EXTRACT TO READ:
* Start *

Cash Discounts vs Trade Discounts

• Cash Discounts encourage early payment

• Trade Discounts encourage sales

o Lower price for higher volumes

o End of season discounts

• Trade discounts are absorbed into revenues

o Don’t have contra-revenue account for Trade Discounts

o Recognize @ price of sale regardless of original price

o Anything that goes on sale 

Revenue Recognition and Groupon

• Groupon provides coupons

• Gross Reporting vs Net Reporting

o Under both methods NOI is the same

o Gross Reporting

▪ How a manager would record it because of a higher sales

▪ Journal Entry

• Cash (DEBIT)  

o How Much it receives for the coupon

• Expense (DEBIT)

o What it pays the Merchant

• Sales (CREDIT)

o How much it receives for the coupon

o Same as Cash

• Payable to Merchant (CREDIT)

o What it pays the Merchant

o Same as Expense

o Net Reporting

▪ Cash (DEBIT)

• How much it receives for the coupon

▪ Sales (CREDIT)

* End *

PROVIDED DATA:
* Start *

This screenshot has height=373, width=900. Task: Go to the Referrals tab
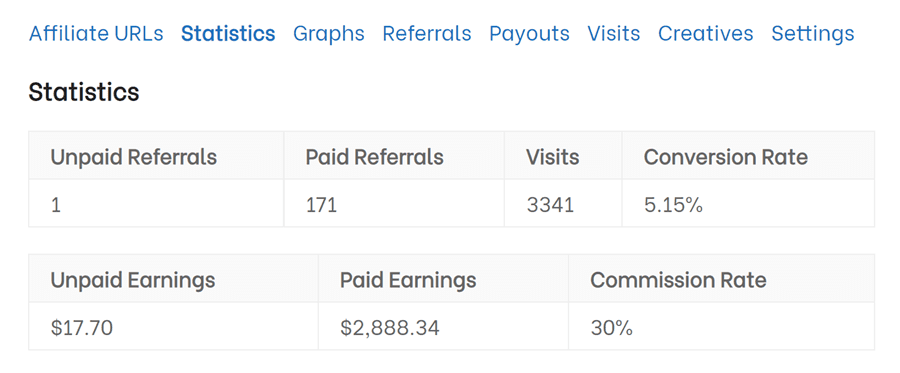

* End *
* Start *

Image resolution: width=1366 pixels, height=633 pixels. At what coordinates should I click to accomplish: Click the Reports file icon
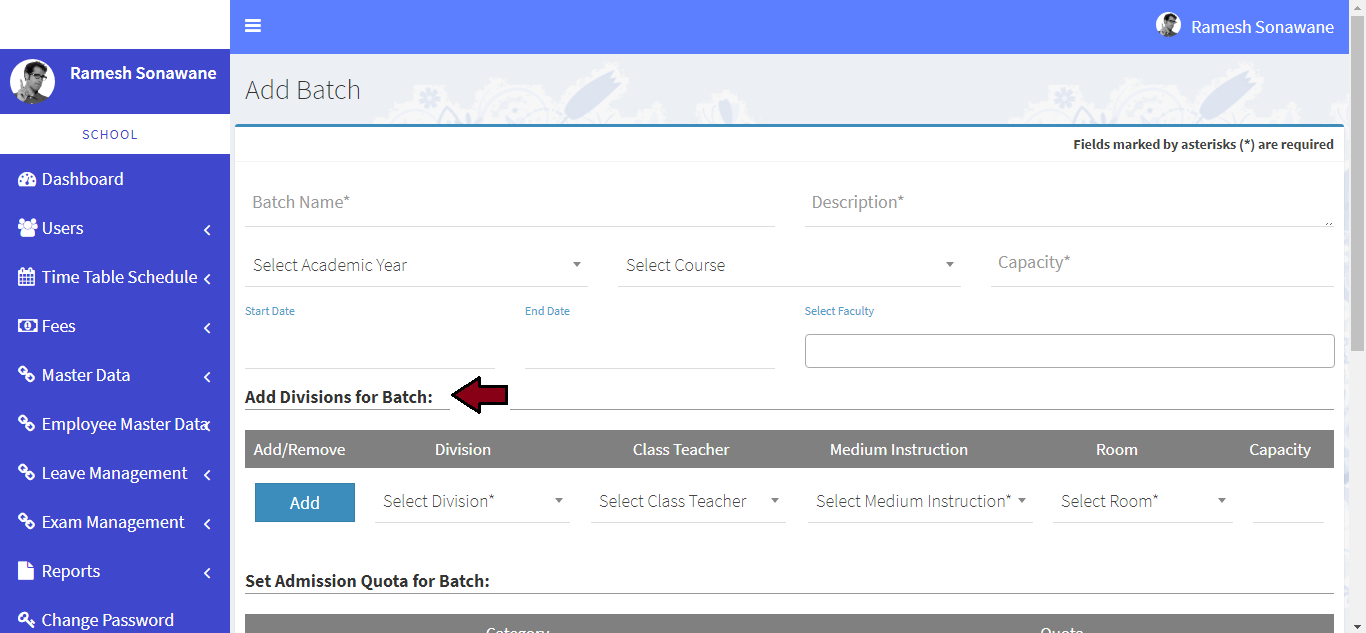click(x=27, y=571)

* End *

Answer these questions from the notes on discounts and revenue recognition:
(a) What do cash discounts encourage?
(b) What is the same under both gross and net reporting?
(c) In the gross reporting journal entry, which account is credited with what is paid to the merchant?
The material has no connection to the text.

(a) Early payment.
(b) NOI.
(c) Payable to Merchant.